Law scholars have marvelled at this trickery. Meanwhile, as the real environmental disaster unfolds, more and more Ogiek are being forced to renounce their traditions. But not all. According to Aina Sering, an anthropologist from Rostock University, Germany, who recently emerged from a two-year stay in the Mau, around 500 Ogiek are still hunting and gathering. "These traditionalists are living in a perfectly harmonious relationship with their natural environment," says Sering. "They have no use for individual title deeds. All they want is to be left in peace in their ancestral homeland."

At Iloprik, on the forest's edge, Topiko Minjil, 37, is living that life, almost unchanged. Last year, he began farming an acre of maize to supple ment his hunter-gathering. But, not knowing how to cultivate, he pays for a labourer with the honey he harvests.
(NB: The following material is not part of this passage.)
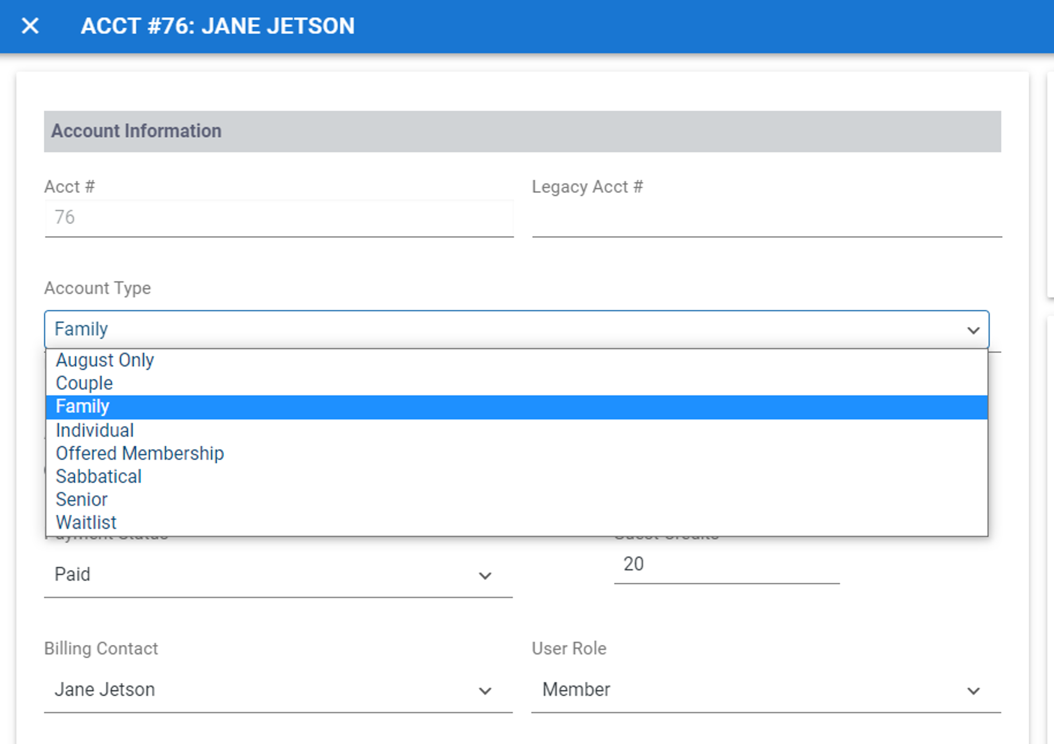The width and height of the screenshot is (1054, 744).
Task: Click the Jane Jetson billing contact value
Action: coord(105,689)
Topiko is both exploiter and conservator. The tree-hyraxes and small antelope he hunts with arrow and spear reproduce quickly; and when he has killed enough for his family, he stops. The hives he hauls high up into the tree canopy encourage swarms of bees to pollinate the forest blossoms. In his traditional life, Topiko was the Mau's gamekeeper. By clearing the forest to plant maize, he has turned poacher.

"I have to farm to get money to educate my children," he insists. In fact, the maize that is ripening in his field will be worth almost nothing. Kenya has had a bumper maize harvest this year, and the market has collapsed.

"We are not only being dispossessed of our ancestral lands, our livelihood is being killed," said Joseph Towett, head of the OWC. "They say our way of life is no good, that we must be developed. But tell me, where is this development?"